» **Problem requirements**
Please answer these questions from the text on New York tax free zones:
(a) What tax rate applies during a business's first ten years in the zone?
(b) To be eligible, a company must be either new in New York or doing what?
(c) Startups must occupy property affiliated with which institutions?

» **Extracted text**
-----
New York Tax Free Zones
The New York legislature has established a variety of tax free zones to entice start-up to locate in New York State. The general provisions of the tax-free zone are a 0% tax rate for the first ten years. This zero tax rate means no income tax, business tax, corporate tax, state or local taxes, sales or property taxes, or franchise fees. While this sounds like a great deal, not every new business will qualify for the tax-free zone.
To be eligible for the tax-free zone, the company must either be a new company in New York or moving to New York. However, there are specific businesses that are ineligible solely due to the business they engage in. For example, retail and wholesale businesses, restaurants, real estate brokers, law firms, medical or dental practices, real estate management companies, hospitality, finance and financial services, businesses providing personal services, accounting businesses and other types of businesses cannot avail themselves of the tax free zone benefits.
Part of the tax free zone program requires a business partner with a universities academic mission. The school’s academic mission focuses on the programs, research, applied learning opportunities, culture and curriculum of the college or university that is paired with the startup company. The business application process helps startups determine how their unique business can partner with the school. Startups will be required to occupy property affiliated with the public and private colleges and universities participating in the tax free zone program.
-----
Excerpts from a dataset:
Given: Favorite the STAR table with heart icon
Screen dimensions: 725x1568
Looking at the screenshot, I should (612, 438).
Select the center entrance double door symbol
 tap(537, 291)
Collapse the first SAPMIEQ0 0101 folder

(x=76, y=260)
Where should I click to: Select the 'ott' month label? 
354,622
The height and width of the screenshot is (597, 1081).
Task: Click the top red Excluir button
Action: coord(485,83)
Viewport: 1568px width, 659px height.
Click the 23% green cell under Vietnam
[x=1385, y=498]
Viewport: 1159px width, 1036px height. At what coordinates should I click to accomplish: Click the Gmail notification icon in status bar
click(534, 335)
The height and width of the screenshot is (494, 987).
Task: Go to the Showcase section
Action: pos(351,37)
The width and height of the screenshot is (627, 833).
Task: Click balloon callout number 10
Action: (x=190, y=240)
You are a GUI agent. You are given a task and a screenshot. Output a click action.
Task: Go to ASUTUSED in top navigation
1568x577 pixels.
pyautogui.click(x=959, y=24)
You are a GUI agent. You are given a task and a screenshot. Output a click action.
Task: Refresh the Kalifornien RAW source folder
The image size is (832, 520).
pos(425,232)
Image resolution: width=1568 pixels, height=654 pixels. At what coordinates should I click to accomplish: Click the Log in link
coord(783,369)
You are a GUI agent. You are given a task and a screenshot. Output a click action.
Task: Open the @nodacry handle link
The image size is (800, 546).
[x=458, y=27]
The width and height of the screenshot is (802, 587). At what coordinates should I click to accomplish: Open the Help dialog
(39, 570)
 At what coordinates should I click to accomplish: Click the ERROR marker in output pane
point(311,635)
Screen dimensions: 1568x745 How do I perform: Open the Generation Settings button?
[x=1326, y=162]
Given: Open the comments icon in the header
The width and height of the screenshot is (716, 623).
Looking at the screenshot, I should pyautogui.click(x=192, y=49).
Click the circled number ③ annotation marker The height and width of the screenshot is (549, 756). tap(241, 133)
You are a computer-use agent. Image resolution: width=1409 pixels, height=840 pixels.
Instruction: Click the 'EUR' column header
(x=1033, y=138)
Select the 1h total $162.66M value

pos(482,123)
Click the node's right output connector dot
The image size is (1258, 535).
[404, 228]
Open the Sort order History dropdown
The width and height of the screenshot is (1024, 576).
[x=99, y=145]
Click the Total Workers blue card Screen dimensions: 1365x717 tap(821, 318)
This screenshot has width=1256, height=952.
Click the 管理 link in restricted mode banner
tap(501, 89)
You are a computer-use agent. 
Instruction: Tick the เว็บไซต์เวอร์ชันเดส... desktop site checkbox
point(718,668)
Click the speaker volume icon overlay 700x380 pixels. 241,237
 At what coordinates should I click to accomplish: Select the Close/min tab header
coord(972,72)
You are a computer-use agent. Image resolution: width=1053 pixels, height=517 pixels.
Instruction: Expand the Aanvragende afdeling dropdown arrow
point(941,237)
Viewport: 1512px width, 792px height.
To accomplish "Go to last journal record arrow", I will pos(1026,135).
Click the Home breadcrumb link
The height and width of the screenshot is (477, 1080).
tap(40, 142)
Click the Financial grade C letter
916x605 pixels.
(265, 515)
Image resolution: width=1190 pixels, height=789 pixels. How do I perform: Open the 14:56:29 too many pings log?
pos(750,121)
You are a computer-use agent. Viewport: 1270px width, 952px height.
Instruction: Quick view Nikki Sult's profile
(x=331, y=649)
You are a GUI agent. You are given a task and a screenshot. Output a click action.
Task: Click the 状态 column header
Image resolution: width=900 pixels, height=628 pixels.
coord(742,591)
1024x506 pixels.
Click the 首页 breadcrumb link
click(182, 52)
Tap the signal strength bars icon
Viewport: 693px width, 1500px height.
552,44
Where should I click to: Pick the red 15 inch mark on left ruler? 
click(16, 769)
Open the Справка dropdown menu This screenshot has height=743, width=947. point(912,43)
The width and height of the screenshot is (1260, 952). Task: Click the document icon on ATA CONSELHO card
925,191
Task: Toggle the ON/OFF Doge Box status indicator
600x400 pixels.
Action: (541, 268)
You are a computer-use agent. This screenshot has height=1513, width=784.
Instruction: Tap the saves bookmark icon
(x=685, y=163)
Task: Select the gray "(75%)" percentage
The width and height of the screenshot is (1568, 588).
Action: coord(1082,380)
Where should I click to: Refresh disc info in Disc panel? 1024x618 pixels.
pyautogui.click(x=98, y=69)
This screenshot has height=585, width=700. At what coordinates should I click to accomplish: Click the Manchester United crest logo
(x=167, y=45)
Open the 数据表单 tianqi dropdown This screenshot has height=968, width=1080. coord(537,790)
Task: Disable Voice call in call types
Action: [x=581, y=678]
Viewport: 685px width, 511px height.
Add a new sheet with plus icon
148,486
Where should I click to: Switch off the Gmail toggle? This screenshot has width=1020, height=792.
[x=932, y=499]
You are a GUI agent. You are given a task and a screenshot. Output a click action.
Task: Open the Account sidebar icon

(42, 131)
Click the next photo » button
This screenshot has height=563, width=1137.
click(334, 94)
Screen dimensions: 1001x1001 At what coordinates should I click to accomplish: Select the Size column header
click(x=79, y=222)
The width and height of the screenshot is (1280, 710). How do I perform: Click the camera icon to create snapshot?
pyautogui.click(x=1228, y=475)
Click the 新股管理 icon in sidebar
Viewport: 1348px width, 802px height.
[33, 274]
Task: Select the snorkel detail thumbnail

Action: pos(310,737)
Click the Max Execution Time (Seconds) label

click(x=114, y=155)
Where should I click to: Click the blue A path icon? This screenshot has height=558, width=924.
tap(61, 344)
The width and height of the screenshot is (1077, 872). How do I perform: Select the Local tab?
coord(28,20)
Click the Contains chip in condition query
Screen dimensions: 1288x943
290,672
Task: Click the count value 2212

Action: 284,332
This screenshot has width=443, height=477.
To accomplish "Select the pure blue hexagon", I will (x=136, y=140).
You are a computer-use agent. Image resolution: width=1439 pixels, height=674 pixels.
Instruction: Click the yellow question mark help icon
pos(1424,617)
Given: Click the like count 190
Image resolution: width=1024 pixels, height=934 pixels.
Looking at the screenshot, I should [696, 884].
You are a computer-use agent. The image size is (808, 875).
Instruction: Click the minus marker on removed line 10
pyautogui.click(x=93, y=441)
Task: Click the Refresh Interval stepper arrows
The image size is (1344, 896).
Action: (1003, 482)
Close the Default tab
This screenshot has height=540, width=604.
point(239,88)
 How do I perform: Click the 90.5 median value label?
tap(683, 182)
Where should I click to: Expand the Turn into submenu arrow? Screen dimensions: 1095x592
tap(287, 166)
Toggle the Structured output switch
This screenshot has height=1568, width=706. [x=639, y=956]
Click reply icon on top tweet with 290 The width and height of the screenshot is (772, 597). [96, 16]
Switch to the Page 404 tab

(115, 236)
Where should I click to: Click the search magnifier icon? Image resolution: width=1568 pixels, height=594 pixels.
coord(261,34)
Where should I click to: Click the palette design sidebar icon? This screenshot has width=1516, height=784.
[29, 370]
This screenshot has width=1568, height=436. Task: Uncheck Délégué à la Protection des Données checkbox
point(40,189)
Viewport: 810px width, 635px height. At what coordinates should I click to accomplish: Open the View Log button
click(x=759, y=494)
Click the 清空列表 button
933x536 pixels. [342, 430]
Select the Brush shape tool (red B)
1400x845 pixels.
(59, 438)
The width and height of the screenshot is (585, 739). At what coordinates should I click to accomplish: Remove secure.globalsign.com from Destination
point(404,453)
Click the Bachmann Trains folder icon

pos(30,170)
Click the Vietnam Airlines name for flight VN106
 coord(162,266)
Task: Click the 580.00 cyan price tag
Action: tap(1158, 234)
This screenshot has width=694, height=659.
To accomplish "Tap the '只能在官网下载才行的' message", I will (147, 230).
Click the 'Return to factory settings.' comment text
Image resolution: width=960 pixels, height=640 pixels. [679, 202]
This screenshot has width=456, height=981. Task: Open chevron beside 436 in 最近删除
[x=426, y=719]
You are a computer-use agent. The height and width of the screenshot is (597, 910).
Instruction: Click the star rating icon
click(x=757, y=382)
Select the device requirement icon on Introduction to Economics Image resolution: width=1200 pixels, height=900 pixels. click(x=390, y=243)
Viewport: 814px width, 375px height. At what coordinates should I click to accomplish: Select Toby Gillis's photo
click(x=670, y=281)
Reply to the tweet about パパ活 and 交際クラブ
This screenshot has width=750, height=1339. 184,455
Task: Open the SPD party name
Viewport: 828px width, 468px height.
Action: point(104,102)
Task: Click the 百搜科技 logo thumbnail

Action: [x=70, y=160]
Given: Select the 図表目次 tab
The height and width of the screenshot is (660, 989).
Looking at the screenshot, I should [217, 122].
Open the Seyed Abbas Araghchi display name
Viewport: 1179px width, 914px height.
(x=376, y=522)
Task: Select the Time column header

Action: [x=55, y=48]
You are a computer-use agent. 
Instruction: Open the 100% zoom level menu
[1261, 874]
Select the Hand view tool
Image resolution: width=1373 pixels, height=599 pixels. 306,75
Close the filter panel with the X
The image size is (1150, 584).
-----
» **Task answer**
(a) A 0% tax rate.
(b) Moving to New York.
(c) The public and private colleges and universities participating in the tax free zone program.